Thai orphan shuns Kim Kardashian adoption offer

Kim_K


From obscurity in a coastal Thai orphanage, a 13-year-old girl named Pink has become an Internet hero.
All she had to do was say "no" to a life with tabloid queen Kim Kardashian.
Kardashian grew infatuated with the teenage girl while visiting an orphanage called Home and Life on a TV shoot in Thailand. Usatoday reports.

But the kids had no clue who she was, the manager Bhudit Maneejak tells GlobalPost.
That made Kardashian's offer to adopt Pink — one of 14 girls living at the group home — all the more jarring.
"When Kim Kardashian came, she bluntly asked, 'Pink, you want to come live with me?' " Bhudit says. Kim gushed on camera for her show Keeping Up with the Kardashians: "I literally cannot stop thinking about her."
So goes the story of Pink, the impoverished Southeast Asian girl who rejected a new life of wealth and fame under Kardashian's maternal wing. As the Daily Mail reported it, Pink prefers to stay in her orphanage in lieu of becoming the daughter of Kardashian and eccentric rapper Kanye West.

The full story is a bit more complicated.
Pink is not an abandoned urchin desperate for a rich family to spirit her away to America.
For Pink, Kardashian's proposal was not so hard to turn down. Imagine a billionaire (who can't speak English) dropping by a U.S. group home, selecting his favorite teen and offering to become the child's dad. He might not find so many takers.
Kardashian's adoption offer was never taken all that seriously by the orphanage or by Pink herself, Bhudit says.
For starters, Pink is not an orphan.

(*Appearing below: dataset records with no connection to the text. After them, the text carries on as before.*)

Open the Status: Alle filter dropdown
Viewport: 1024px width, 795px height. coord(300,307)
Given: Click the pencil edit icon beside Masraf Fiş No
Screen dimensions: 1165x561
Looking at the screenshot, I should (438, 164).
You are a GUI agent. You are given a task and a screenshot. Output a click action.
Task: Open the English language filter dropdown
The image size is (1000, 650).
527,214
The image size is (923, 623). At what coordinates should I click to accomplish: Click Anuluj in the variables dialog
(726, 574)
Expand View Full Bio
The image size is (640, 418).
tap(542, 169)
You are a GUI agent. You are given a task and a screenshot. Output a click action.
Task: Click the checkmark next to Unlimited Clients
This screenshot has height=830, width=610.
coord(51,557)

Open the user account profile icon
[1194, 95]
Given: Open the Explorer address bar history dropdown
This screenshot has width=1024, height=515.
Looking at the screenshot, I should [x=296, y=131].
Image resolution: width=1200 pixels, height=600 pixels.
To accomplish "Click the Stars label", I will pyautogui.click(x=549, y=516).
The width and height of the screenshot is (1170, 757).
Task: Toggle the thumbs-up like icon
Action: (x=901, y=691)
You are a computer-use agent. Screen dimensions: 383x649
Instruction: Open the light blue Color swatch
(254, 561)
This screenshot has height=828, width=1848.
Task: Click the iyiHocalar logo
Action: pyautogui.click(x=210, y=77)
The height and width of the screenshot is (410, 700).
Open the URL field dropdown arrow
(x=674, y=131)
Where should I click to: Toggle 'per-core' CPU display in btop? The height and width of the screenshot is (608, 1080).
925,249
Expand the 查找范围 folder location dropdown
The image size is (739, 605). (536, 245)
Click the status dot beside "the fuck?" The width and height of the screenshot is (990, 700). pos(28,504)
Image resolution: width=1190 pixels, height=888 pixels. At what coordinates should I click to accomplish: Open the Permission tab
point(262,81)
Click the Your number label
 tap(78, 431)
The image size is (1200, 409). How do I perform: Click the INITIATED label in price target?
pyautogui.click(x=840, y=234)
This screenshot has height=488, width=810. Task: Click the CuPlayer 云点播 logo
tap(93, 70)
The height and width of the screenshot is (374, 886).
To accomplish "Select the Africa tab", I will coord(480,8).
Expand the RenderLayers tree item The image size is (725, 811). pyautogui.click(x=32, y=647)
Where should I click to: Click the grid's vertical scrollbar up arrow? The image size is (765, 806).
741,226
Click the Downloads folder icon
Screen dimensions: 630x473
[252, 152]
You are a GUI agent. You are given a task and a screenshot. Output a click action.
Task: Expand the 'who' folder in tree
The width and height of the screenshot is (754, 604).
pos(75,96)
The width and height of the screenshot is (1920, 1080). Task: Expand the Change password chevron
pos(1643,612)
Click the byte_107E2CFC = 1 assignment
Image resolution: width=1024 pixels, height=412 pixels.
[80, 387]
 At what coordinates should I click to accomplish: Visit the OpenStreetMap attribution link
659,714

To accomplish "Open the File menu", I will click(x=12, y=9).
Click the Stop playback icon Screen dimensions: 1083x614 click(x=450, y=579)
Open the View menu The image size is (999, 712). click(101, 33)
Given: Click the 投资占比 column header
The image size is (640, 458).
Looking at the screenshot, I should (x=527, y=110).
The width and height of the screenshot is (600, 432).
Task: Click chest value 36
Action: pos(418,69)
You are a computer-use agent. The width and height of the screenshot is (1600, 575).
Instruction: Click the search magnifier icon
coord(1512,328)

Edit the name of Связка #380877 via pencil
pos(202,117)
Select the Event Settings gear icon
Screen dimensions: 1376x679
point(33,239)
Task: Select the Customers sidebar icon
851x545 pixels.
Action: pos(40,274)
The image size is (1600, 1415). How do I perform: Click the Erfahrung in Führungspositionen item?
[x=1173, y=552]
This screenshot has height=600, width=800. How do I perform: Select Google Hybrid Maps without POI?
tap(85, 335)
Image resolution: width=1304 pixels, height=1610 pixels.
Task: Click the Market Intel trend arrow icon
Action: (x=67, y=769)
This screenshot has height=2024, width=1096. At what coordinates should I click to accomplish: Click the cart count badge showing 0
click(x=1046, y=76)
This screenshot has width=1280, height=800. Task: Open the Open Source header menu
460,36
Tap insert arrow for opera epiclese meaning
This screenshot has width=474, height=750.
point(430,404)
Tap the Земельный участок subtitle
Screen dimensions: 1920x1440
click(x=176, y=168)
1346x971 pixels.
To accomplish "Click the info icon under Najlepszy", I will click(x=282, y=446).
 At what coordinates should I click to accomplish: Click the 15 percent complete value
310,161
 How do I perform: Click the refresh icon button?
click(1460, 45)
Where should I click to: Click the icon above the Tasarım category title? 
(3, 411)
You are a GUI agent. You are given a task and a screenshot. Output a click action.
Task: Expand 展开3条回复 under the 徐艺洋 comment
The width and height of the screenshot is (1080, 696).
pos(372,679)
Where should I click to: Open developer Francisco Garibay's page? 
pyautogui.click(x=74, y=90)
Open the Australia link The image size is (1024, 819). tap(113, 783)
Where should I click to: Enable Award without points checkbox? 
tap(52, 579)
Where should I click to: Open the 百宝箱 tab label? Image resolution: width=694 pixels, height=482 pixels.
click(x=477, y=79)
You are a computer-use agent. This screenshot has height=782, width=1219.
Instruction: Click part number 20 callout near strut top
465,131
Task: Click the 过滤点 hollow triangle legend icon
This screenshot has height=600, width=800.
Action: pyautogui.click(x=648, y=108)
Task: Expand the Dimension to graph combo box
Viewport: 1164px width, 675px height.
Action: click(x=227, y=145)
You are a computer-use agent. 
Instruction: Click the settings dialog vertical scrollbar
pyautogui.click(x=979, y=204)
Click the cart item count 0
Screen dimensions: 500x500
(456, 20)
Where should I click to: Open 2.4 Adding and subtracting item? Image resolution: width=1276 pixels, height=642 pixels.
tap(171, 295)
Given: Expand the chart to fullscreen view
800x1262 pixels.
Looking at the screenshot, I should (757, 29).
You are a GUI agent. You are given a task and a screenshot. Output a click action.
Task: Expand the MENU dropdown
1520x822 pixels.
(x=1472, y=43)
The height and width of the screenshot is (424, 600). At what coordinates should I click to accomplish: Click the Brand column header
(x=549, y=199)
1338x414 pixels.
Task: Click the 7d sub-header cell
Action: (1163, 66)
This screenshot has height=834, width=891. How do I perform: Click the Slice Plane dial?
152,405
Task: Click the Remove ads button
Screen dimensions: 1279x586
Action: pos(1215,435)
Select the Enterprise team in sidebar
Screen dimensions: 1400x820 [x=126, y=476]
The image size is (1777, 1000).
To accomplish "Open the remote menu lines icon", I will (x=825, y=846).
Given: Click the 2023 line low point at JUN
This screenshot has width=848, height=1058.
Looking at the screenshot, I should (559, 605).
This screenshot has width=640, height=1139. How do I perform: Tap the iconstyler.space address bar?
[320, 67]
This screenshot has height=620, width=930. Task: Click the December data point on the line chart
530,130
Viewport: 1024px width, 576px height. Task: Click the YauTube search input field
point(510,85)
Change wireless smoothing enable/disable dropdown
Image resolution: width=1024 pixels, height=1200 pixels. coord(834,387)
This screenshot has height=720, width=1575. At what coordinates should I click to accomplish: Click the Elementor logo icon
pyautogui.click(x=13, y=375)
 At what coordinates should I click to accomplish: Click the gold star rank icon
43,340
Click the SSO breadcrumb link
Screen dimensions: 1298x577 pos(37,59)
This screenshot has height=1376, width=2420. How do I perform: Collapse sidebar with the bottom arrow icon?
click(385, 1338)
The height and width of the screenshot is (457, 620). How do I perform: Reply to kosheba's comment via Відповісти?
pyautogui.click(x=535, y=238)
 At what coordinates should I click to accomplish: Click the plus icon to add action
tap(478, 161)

Pink's mother placed her at Home and Life after her father left the family, nudging them into poverty. But Pink's mom lives nearby and visits frequently.

Even if her mother were absent, Bhudit says, Pink simply isn't up for adoption. He also notes that outsiders like Kardashian aren't allowed to spend time with children unsupervised.
"Say adoption was an option. She still wouldn't live with Kim even for tons of money. Because her happiness will be greater here," Bhudit says. "I don't think she'd do well. A young kid going from Asia to America, that's too big of a change."

While filming their TV show, Kardashian and her family seemed to regard the group home's conditions as impoverished. (They were also staying at an $18,000-a-night resort at the time.)
But Pink's foster group home, established in the aftermath of a devastating 2004 tsunami, is not at all bleak. Housing 25 kids, it offers a quality of life common for kids across Thailand. They study and play by day. They sleep on mats under whirring fans at night. There's even an in-house coffee shop where Pink is training as a barista.
"The concept of our orphanage is, it's like a home," Bhudit says. "They grow up like kids in a normal family: studying, activities around the house, learning to be good people in the Thai way."
"When Kim came, it's not like she announced she's from a family of millionaires. The kids found out later," Bhudit says. "Later, when Pink realized Kim's a millionaire, she was indifferent. 
She was just happy to have met someone who's famous around the world."